Stored data entries
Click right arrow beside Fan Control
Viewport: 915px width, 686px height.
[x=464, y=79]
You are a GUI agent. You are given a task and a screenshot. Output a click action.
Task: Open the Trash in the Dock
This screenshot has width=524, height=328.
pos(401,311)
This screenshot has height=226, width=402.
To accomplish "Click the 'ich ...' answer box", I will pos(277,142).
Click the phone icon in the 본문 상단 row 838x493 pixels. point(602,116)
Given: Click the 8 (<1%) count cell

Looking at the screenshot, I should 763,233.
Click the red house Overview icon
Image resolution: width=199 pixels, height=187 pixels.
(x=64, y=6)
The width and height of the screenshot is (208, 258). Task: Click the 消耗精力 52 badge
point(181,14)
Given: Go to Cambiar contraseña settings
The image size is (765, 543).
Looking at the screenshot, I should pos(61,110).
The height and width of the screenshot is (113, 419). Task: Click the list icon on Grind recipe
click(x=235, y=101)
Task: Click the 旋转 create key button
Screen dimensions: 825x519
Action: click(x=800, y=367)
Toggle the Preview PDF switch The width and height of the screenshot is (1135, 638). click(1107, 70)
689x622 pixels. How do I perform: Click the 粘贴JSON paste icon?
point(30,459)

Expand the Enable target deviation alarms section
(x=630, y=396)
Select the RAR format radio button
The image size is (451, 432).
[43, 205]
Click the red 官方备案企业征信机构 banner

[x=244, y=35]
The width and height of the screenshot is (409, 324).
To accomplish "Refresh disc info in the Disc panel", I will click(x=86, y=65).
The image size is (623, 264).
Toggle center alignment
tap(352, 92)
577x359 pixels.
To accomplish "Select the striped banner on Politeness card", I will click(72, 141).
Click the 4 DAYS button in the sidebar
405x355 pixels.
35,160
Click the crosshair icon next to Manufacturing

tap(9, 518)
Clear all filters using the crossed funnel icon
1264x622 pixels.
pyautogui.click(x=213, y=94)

### Assignment:
Produce an exact copy of every entry above.

### Written answer:
Click right arrow beside Fan Control
Viewport: 915px width, 686px height.
[x=464, y=79]
You are a GUI agent. You are given a task and a screenshot. Output a click action.
Task: Open the Trash in the Dock
This screenshot has width=524, height=328.
pos(401,311)
This screenshot has height=226, width=402.
To accomplish "Click the 'ich ...' answer box", I will pos(277,142).
Click the phone icon in the 본문 상단 row 838x493 pixels. point(602,116)
Given: Click the 8 (<1%) count cell

Looking at the screenshot, I should 763,233.
Click the red house Overview icon
Image resolution: width=199 pixels, height=187 pixels.
(x=64, y=6)
The width and height of the screenshot is (208, 258). Task: Click the 消耗精力 52 badge
point(181,14)
Given: Go to Cambiar contraseña settings
The image size is (765, 543).
Looking at the screenshot, I should pos(61,110).
The height and width of the screenshot is (113, 419). Task: Click the list icon on Grind recipe
click(x=235, y=101)
Task: Click the 旋转 create key button
Screen dimensions: 825x519
Action: click(x=800, y=367)
Toggle the Preview PDF switch The width and height of the screenshot is (1135, 638). click(1107, 70)
689x622 pixels. How do I perform: Click the 粘贴JSON paste icon?
point(30,459)

Expand the Enable target deviation alarms section
(x=630, y=396)
Select the RAR format radio button
The image size is (451, 432).
[43, 205]
Click the red 官方备案企业征信机构 banner

[x=244, y=35]
The width and height of the screenshot is (409, 324).
To accomplish "Refresh disc info in the Disc panel", I will click(x=86, y=65).
The image size is (623, 264).
Toggle center alignment
tap(352, 92)
577x359 pixels.
To accomplish "Select the striped banner on Politeness card", I will click(72, 141).
Click the 4 DAYS button in the sidebar
405x355 pixels.
35,160
Click the crosshair icon next to Manufacturing

tap(9, 518)
Clear all filters using the crossed funnel icon
1264x622 pixels.
pyautogui.click(x=213, y=94)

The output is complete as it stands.